**CONSIGNA 1:** Reproduce sin cambios las líneas del listado comprendidas entre la que contiene "Task: Click the reporter" y la que contiene "The width and height of the screenshot is (1247, 535).", ambas incluidas.

**TEXTO PROPORCIONADO:**
━━━

Para Stuart Mill, la paradoja de Zenón no es otra cosa que una falacia de confusión o en la que la expresión “para siempre” o “infinitamente” que aparece en la conclusión se refiere a cualquier lapso de tiempo limitado que, sin embargo, puede ser dividido indefinidamente. “Un ilimitado número de subdivisiones puede efectuarse con lo que es limitado –escribe Borges al exponer la refutación de Stuart Mill–. El argumento no prueba otra infinitud que la contenida en cinco minutos”. Borges considera que la argumentación de Stuart Mill, lejos de refutar la paradoja, la ahonda y la hace aún más vertiginosa. Si fijamos la velocidad de Aquiles en 1 metro por segundo –esa velocidad hipotética muestra que Borges no tenía las más mínimas nociones de atletismo, pero eso es otra historia–, entonces podemos establecer la siguiente suma para fijar el tiempo que necesitará Aquiles para alcanzar a la tortuga: 10 + 1 + 1; 10 + 1; 100 + 1; 1.000 + 1; 10.000… etc. El límite de esa suma es doce pero esta cifra no es alcanzada nunca. “Es decir –explica Borges–, el trayecto del héroe será infinito y este correrá para siempre, pero su derrotero se extenuará antes de doce metros y su eternidad no verá la terminación de doce segundos” (p. 245).

La segunda refutación de la que se ocupa Borges es la de Henri Bergson, que parte de la base de que aunque el espacio se puede dividir, no se puede dividir un acto, por lo que cada paso de Aquiles y la tortuga son indivisibles y llegará el momento en que el atleta alcance al animal. Pero a Borges sencillamente no le convence la refutación, pues le parece que hay una petición de principio, y, acto seguido, se ocupa del alegato formulado por Bertrand Russell contra Zenón, que se basa en su idea de las series matemáticas y que, según Borges, es la única refutación que tiene la misma dignidad estética de la paradoja original.

Russell muestra que aunque no podamos enumerar hasta el final todos los elementos de una serie infinita, sí podemos demostrar que a cada uno de los elementos de una serie corresponde otro de una serie paralela. Así, por ejemplo, sabemos que a cada número impar corresponde un número par. Ambas series son infinitas y el ejemplo apunta a que una colección infinita, como la de los números naturales, se puede subdividir a su vez en otras series infinitas. Para Borges, en la argumentación de Russell, la solución al problema de Aquiles y la tortuga cabe dentro de esa constatación. “Cada sitio ocupado por la tortuga –explica Borges– guarda proporción con otro ocupado por Aquiles, y la minuciosa correspondencia, punto por punto, de ambas series simétricas, basta para publicarlas iguales. No queda ningún remanente periódico de la ventaja inicial dada a la tortuga: el punto final en su trayecto, el último en el trayecto de Aquiles y el último en el tiempo de la carrera, son términos que matemáticamente coinciden” (p. 247).

━━━

**DATOS DISPONIBLES:**
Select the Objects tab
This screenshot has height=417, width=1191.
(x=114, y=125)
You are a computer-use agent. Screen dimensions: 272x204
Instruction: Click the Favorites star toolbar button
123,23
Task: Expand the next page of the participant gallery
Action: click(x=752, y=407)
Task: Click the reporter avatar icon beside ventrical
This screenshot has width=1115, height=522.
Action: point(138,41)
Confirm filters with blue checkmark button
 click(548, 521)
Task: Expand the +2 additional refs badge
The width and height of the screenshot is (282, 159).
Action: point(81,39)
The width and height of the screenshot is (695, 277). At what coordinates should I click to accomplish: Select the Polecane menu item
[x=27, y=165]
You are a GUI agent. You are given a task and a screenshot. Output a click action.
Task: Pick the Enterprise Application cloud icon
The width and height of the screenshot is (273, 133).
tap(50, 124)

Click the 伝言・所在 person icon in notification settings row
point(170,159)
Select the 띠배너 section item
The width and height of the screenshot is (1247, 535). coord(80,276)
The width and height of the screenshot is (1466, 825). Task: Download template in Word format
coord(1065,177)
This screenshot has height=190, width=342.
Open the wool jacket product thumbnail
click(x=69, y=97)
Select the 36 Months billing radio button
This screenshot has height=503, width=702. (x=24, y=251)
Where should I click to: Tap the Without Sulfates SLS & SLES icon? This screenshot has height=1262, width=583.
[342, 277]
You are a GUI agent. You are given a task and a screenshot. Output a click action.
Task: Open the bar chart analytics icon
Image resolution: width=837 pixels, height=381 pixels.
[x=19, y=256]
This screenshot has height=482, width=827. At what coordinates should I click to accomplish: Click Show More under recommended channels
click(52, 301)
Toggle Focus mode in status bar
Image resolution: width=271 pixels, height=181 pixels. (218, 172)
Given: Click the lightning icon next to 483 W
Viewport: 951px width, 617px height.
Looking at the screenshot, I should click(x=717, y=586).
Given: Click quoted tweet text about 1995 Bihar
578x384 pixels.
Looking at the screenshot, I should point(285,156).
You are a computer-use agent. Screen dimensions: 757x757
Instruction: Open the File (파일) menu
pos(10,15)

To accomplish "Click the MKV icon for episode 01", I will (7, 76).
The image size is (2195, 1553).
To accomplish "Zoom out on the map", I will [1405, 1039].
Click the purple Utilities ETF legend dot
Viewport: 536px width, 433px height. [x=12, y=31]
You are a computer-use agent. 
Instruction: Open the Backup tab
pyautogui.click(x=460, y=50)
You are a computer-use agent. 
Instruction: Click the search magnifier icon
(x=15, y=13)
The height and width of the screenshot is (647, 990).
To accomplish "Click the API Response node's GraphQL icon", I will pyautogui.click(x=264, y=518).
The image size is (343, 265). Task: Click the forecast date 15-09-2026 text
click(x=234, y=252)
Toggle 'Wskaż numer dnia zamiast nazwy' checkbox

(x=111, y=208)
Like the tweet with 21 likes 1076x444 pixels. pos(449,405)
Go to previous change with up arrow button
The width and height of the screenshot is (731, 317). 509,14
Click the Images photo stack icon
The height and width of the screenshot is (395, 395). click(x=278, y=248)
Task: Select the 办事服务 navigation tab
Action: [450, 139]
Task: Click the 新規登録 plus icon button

━━━

**CONSIGNA 2:** Transcribe con total fidelidad el pasaje del texto sobre la paradoja de Zenón que va desde "La segunda refutación" hasta "la paradoja original.", ambos extremos incluidos.

**RESPUESTA 1:**
Task: Click the reporter avatar icon beside ventrical
This screenshot has width=1115, height=522.
Action: point(138,41)
Confirm filters with blue checkmark button
 click(548, 521)
Task: Expand the +2 additional refs badge
The width and height of the screenshot is (282, 159).
Action: point(81,39)
The width and height of the screenshot is (695, 277). At what coordinates should I click to accomplish: Select the Polecane menu item
[x=27, y=165]
You are a GUI agent. You are given a task and a screenshot. Output a click action.
Task: Pick the Enterprise Application cloud icon
The width and height of the screenshot is (273, 133).
tap(50, 124)

Click the 伝言・所在 person icon in notification settings row
point(170,159)
Select the 띠배너 section item
The width and height of the screenshot is (1247, 535). coord(80,276)

**RESPUESTA 2:**
La segunda refutación de la que se ocupa Borges es la de Henri Bergson, que parte de la base de que aunque el espacio se puede dividir, no se puede dividir un acto, por lo que cada paso de Aquiles y la tortuga son indivisibles y llegará el momento en que el atleta alcance al animal. Pero a Borges sencillamente no le convence la refutación, pues le parece que hay una petición de principio, y, acto seguido, se ocupa del alegato formulado por Bertrand Russell contra Zenón, que se basa en su idea de las series matemáticas y que, según Borges, es la única refutación que tiene la misma dignidad estética de la paradoja original.